This fresh, flavorful authentic Salpicon recipe is a delicious Mexican shredded beef salad. It's an easy main course or topping on grilled tostadas. Mexican salpicon is full of fresh vegetables and savory shredded meat and can be a whole meal!
Using just a handful of simple ingredients this delicious recipe is perfect for an easy dinner whether on hot summer days or any other time big fresh flavor is welcome.
It's the perfect blend of beefy flavor, crunch cool lettuce, a bit of heat from the chile peppers. Loads of ways to enjoy it from topping corn tostadas to enjoying as a salad.
If you love authentic Mexican dishes and traditional flavors try our Mexican Adobo Chicken and Slow Cooker Barbacoa too.
Jump to:
What is Salpicon?
Prounced 'sal-pea-con or sal-pea-CON' tt's a mixed dish of shredded steak, lettuce, tomatoes, chilies, avocado sometimes served with a vinegar based simple dressing. It's a Latin dish with different variations found in Spain, Latin America and central America.
In Spain the version typically served is a seafood salpicon called salpicón de marisco (or salpicon de mariscos). The version we are making today is also called salpicon de res recipe which translates to 'beef salpicon recipe'.
This is the type of recipe everyone makes slightly differently. Our version comes directly from a friend in Mexico and it's her family's version.
Salpicon is typically eaten as a salad (perfect for large gatherings), on tostadas or stuffed in poblano peppers.
There is no dressing on this recipe and you'll find it's bold with fresh and savory flavors on its own.
Why you'll love this recipe
- it's authentic
- it's an easy recipe
- the meat can be made ahead of time.
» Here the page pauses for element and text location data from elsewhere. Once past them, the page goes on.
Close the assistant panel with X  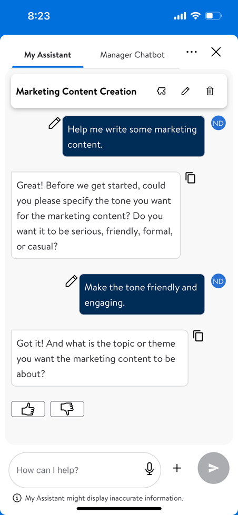click(x=216, y=52)

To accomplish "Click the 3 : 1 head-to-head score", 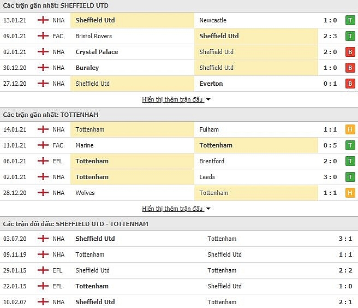I will (x=345, y=239).
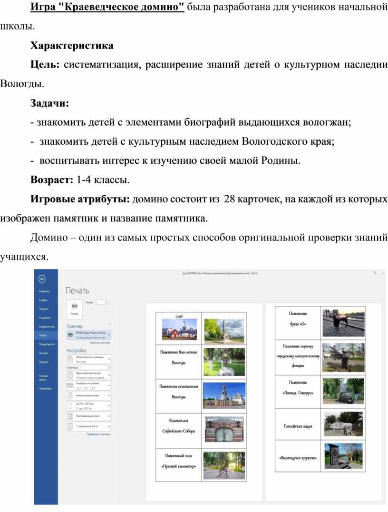Open the Параметры страницы link
This screenshot has height=512, width=388.
pyautogui.click(x=98, y=434)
Make it a day ahead of time then prepare the salad on the day serving (for time saving)
- It's loaded with satisfying flavors
- instead of the traditional way our recipe uses an Instant Pot
What makes this skinny?
- loads of vegetables
- no oil dressing or other added fat
- cooking the steak in the Instant Pot renders the fat and it's left in the pot
Recipe Ingredient Notes
Skirt Steak. You'll use 2 pounds. Cut it into large pieces before adding to the Instant Pot. Flank steak
is a common substitute for skirt steak (though we've only made the recipe with skirt steak).
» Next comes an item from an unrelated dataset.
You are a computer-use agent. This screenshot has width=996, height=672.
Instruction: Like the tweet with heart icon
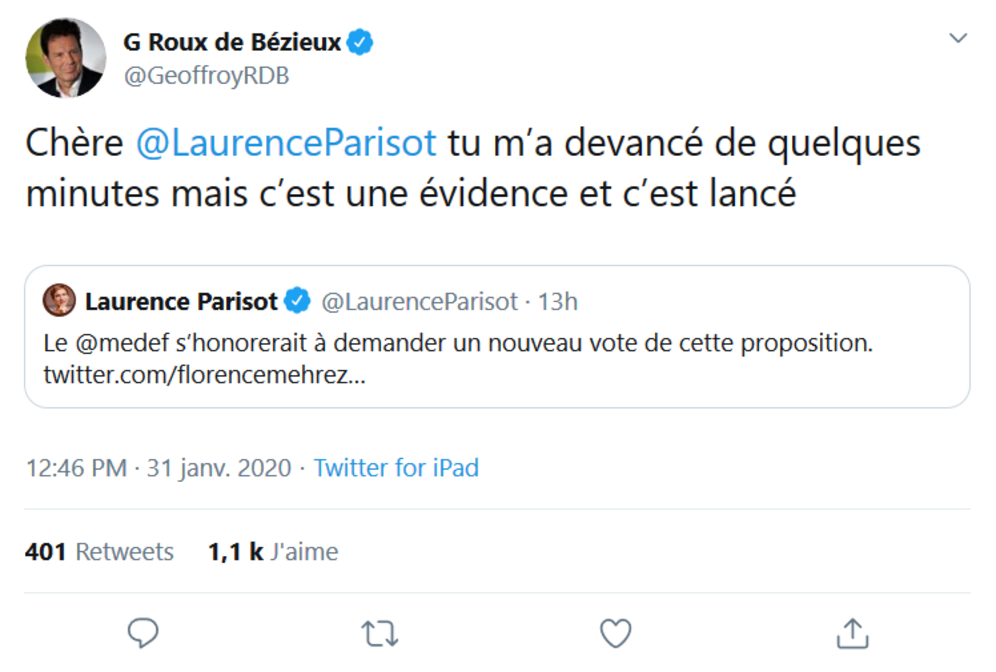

Serrano chile pepper. Remove the seeds which is the hottest part of the chili peppers. A jalapeno pepper can be substituted and will be slightly less hot.
How to Make Salpicon - Step-by-Step
STEP 1. Cook the steak in the pressure cooker
Add the skirt steak, salt, cold water and onion to the Instant Pot (photos 1-3).
Close and seal the lid. Set to HIGH PRESSURE for 20 minutes.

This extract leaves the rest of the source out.